Dan Brown‘un Cehennem adlı romanının bir kısmı İstanbul‘da geçiyor. En mühim mekan ise Yerebatan Sarnıcı. Kitabın sonlarında epey ayrıntılı bir biçimde tasvir edilen Gorgon (Medusa) Başı’nı görebilirsiniz. Ayrıca, yer altındaki İstanbul’un bununla sınırlı olmadığını bilin! Bir halı mağazasının altında kocaman bir dünya bulabilirsiniz. Sultanahmet Nakilbent Sokak’ta yer alan Nakkaş Halı mağazasının altında yeryüzünün en eski sanat galerisi var. 5. yüzyıl olarak tarihlenen bu sarnıca girmek için izin almanıza gerek yok!
3- Hisarları gezin… Anadolu Hisarı’ndan Rumeli Hisarı’na geçerken Nedim Gürsel’in Boğazkesen’ini okuyun. Çandarlı Halil Kulesi’ni ziyaret edin.
Rumeli Hisarı’nın adı Fatih vakfiyelerinde “Kulle-i Cedide”, Neşri tarihinde “Yenice Hisar”; Kemalpaşazade, Aşıkpaşazade ve Nişancı tarihlerindeyse “Boğazkesen Hisarı” olarak geçmiş. Yapımda kullanılan keresteler İzmit ve Karadeniz Ereğlisi’nden, taşlar Anadolu’nun değişik yerleri ve çevredeki harap Bizans yapılarından elde edilmiş. Bu anıt yapı, 1953 yılında büyük bir restorasyon geçirerek müze olarak düzenlendi ve 1968’ten beri ziyarete açık.
4- Mutlaka ünlü sahafları gezin, kitap müzayedelerini izleyin.

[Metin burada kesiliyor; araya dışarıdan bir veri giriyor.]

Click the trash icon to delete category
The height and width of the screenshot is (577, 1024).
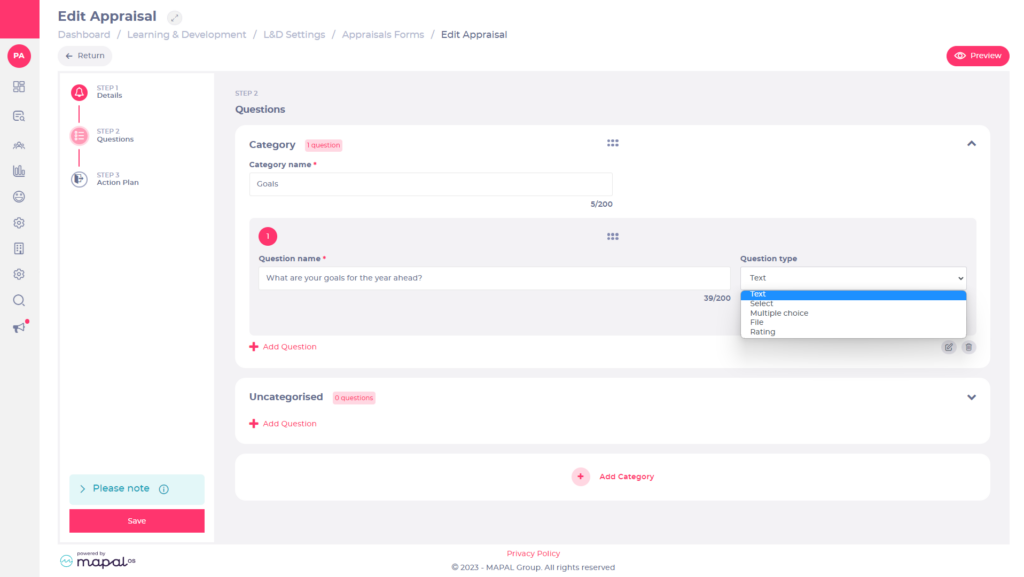[x=968, y=347]
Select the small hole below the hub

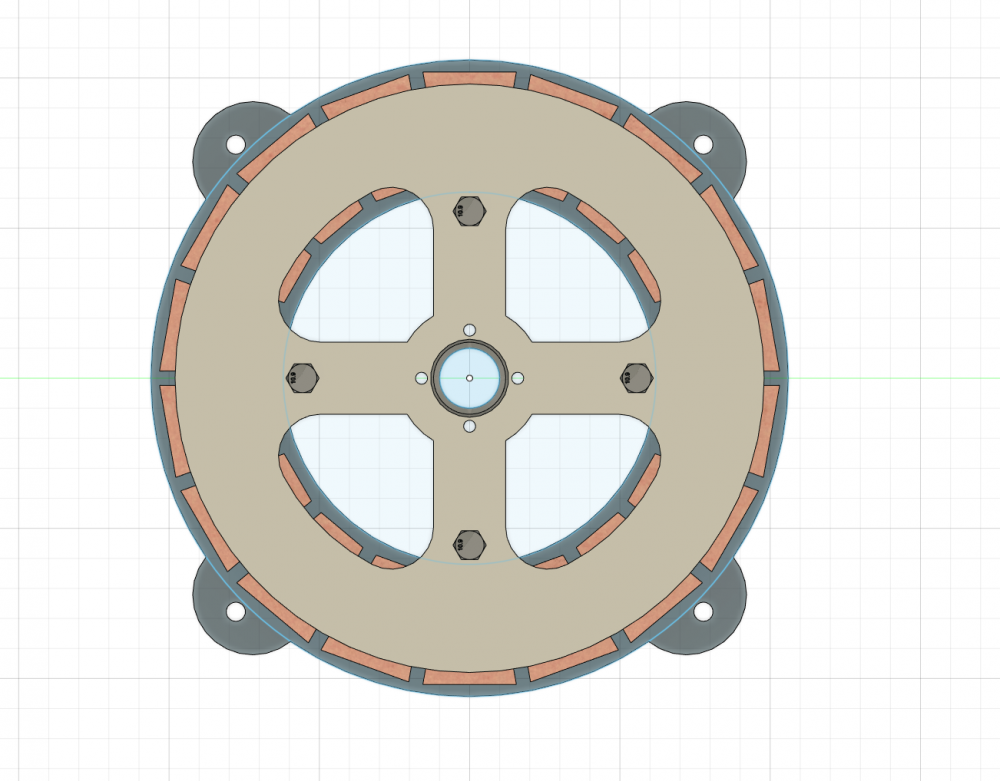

Kitap kokusunu içinize çekin!
Kadıköy’den Taksim’e, Beşiktaş’tan Beyazıt’a kadar her yerde, her çeşit kitabı bulabilir ve bambaşka bir dünyaya hayretler içinde dahil olabilirsiniz!
5- Aşiyan’a gidin. Fikret’in evini ve cümle şairlerin kabirlerini ziyaret edin.
Tezer Özlü, Turgut Uyar, Orhan Veli Kanık, Cihat Arman, Özdemir Asaf, Attila İlhan, Münir Nurettin Selçuk, Ahmet Hamdi Tanpınar, Yahya Kemal Beyatlı’yı ziyaret edebilirsiniz.
Ayrıca, Aşiyan yollarından seslensek, duyar mısınız?
6- Galata Kulesi’ne mümkünse sevdiğiniz biriyle çıkın. Yüzlerce yıldır gözcülerin ve sözcülerin gözetlediği tarihi limana bir de siz bakın.
Rivayete göre, Galata Kulesi’ne sevgilisiyle çıkan, o kişiyle evlenirmiş… Sevdiğiniz biriyle o manzaranın tadını çıkarabilir; hatta bizce, birlikte Hezarfen Ahmet Çelebi’yi düşünebilirsiniz. O manzaradan uçmayı istemekse haksız mıydı?
7- Koşa koşa Pierre Loti’ye çıkın!
Pierre Loti, İstanbul’a hayranlığıyla tanınan Fransız asıllı bir subaymış… Bu tepeye ismini veren de, onun bu hayranlığıymış! Çıkarken teleferik, inerken yaya olarak inmek iyi olabilir. Ayrıca, Çemberlitaş’ta Loti’nin kaldığı evi ve Necmettin Okyay‘ın kitabesini mutlaka görün.
8- Süleymaniye’de bir bayram sabahı şu manzarayı terastan seyredin ve güneşin selamını alın.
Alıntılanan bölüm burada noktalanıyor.